• _EXERCISE INSTRUCTIONS_: Give the number of lines in the data below that contain "scrollbar", with no other words.

• _PROVIDED INFORMATION_:
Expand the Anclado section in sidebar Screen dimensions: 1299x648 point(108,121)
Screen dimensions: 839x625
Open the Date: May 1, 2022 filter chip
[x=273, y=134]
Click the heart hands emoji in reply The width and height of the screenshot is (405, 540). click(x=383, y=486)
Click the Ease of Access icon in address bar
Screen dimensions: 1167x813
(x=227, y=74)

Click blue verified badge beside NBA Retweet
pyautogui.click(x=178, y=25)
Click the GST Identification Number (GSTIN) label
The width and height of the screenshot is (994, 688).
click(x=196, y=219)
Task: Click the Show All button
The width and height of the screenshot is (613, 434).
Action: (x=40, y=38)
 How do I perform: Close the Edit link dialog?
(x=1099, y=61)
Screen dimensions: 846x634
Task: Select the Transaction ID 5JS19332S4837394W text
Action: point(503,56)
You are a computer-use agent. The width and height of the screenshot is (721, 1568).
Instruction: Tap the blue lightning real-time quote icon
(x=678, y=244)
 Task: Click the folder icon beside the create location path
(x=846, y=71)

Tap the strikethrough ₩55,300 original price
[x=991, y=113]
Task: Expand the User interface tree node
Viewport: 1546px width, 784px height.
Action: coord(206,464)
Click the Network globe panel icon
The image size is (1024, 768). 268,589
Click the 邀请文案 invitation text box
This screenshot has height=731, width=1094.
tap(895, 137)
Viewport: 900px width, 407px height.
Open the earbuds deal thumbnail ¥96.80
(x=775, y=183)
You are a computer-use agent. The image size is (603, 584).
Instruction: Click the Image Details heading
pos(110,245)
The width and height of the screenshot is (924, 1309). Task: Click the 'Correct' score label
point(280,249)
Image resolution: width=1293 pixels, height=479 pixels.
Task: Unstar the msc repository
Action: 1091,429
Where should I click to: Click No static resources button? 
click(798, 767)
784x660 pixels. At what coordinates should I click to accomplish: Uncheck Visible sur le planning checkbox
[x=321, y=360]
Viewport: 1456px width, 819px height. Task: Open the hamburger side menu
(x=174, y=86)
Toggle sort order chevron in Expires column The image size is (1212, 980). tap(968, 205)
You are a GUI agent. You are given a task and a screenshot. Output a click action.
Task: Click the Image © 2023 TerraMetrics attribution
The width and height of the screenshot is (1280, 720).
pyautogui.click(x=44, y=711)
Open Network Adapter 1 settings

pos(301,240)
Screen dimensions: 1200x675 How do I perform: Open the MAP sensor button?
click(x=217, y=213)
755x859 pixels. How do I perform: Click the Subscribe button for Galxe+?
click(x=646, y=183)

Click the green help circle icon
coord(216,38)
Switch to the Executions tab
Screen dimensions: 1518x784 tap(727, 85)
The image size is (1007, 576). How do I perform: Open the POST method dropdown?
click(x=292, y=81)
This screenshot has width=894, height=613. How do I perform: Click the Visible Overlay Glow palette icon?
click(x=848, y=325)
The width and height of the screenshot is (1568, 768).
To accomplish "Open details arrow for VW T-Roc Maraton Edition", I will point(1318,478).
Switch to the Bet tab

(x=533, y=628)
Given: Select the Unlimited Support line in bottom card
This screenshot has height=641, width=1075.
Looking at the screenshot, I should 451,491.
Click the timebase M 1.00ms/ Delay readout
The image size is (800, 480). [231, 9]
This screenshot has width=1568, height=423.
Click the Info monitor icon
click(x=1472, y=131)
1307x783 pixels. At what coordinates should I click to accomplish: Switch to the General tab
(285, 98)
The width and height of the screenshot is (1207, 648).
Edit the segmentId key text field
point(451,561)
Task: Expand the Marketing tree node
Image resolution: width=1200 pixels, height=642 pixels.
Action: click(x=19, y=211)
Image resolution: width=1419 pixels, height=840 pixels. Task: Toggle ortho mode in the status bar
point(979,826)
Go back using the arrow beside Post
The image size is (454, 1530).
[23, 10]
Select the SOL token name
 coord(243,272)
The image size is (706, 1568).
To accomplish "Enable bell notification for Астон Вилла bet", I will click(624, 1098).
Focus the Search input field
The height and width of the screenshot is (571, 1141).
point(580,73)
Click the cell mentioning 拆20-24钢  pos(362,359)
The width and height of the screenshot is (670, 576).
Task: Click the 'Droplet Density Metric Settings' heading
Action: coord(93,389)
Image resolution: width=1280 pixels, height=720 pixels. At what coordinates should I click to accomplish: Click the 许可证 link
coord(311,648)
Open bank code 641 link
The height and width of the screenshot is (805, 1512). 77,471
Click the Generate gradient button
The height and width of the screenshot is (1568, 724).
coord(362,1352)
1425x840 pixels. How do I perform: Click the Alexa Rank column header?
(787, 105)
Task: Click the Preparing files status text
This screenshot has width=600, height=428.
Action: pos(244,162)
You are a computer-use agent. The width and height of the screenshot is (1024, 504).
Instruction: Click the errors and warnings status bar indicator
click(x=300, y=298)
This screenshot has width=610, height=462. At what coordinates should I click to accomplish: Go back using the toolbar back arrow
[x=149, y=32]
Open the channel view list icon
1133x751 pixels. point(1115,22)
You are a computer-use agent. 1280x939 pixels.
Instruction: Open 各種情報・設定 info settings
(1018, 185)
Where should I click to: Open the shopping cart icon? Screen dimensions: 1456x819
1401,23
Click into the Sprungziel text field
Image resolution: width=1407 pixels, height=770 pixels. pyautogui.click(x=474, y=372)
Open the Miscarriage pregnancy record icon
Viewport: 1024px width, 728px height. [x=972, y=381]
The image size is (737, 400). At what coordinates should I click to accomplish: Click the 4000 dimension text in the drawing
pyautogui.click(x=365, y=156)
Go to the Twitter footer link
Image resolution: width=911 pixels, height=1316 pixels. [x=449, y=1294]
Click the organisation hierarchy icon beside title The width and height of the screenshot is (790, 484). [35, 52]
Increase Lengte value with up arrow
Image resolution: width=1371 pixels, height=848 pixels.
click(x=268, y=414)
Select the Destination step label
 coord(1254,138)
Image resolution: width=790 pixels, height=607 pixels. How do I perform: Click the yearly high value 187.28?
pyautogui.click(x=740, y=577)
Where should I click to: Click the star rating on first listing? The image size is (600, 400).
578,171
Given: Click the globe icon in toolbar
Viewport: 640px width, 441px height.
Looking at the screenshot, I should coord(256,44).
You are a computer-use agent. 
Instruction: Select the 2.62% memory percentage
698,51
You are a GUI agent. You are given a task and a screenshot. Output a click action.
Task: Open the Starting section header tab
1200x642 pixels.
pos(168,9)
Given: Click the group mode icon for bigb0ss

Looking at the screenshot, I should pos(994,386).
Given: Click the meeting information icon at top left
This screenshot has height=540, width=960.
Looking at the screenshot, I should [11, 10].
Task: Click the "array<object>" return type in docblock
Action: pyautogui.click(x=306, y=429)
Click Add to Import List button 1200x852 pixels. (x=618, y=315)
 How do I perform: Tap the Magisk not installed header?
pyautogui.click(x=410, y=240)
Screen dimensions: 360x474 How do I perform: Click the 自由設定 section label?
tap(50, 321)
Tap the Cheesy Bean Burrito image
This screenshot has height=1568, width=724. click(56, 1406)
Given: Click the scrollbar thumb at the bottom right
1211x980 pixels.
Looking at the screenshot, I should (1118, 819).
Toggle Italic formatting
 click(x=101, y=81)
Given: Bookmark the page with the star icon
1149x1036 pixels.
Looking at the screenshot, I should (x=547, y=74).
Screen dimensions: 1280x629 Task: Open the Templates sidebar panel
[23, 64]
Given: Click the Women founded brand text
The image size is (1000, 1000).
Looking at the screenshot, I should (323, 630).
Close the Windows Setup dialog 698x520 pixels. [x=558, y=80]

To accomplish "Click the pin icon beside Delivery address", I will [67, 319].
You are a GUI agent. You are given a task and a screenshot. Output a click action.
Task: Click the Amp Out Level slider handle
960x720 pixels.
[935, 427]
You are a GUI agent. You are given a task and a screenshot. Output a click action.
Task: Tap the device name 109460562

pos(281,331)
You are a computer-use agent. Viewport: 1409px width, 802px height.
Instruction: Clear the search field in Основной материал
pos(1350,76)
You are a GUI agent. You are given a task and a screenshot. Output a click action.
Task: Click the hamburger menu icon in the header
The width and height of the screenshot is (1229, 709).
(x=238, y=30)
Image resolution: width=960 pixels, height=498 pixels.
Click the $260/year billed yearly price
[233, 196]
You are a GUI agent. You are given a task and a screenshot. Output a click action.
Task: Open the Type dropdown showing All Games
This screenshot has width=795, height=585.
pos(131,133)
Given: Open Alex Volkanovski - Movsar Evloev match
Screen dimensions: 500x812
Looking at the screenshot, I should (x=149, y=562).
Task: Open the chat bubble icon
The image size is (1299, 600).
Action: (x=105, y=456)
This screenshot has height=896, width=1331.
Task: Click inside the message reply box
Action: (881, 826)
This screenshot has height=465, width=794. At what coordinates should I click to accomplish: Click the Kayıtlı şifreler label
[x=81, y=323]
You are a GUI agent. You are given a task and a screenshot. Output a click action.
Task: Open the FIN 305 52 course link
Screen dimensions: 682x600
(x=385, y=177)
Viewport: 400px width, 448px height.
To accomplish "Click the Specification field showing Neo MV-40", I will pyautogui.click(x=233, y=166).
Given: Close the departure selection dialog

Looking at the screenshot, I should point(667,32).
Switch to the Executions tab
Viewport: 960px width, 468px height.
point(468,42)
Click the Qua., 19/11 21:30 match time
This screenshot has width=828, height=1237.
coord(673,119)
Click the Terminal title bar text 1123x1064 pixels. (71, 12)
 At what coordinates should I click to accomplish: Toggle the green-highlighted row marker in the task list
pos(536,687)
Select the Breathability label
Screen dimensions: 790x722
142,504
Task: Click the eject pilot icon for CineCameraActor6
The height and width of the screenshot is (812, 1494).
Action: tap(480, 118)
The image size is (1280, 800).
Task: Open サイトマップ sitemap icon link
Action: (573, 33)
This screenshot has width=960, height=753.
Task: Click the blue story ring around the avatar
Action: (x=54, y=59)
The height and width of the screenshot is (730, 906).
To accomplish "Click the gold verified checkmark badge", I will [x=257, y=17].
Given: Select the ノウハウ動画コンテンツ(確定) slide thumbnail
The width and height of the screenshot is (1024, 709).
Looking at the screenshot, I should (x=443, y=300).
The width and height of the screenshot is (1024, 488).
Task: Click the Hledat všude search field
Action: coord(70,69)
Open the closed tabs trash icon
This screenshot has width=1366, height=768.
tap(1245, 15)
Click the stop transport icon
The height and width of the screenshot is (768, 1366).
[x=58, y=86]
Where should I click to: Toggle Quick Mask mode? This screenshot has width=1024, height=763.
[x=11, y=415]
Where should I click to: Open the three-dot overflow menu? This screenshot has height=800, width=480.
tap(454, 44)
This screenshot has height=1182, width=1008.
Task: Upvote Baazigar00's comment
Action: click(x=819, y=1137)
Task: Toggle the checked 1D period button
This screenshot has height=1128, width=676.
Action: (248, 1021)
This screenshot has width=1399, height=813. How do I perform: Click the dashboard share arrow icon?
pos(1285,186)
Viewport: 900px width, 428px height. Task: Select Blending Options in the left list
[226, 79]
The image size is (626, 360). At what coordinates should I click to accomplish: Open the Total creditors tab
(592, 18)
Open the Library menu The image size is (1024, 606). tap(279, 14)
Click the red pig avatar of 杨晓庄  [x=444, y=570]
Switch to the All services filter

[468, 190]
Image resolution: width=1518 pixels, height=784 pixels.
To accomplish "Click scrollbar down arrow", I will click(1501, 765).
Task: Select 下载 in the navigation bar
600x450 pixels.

• _SOLUTION BELOW_: 2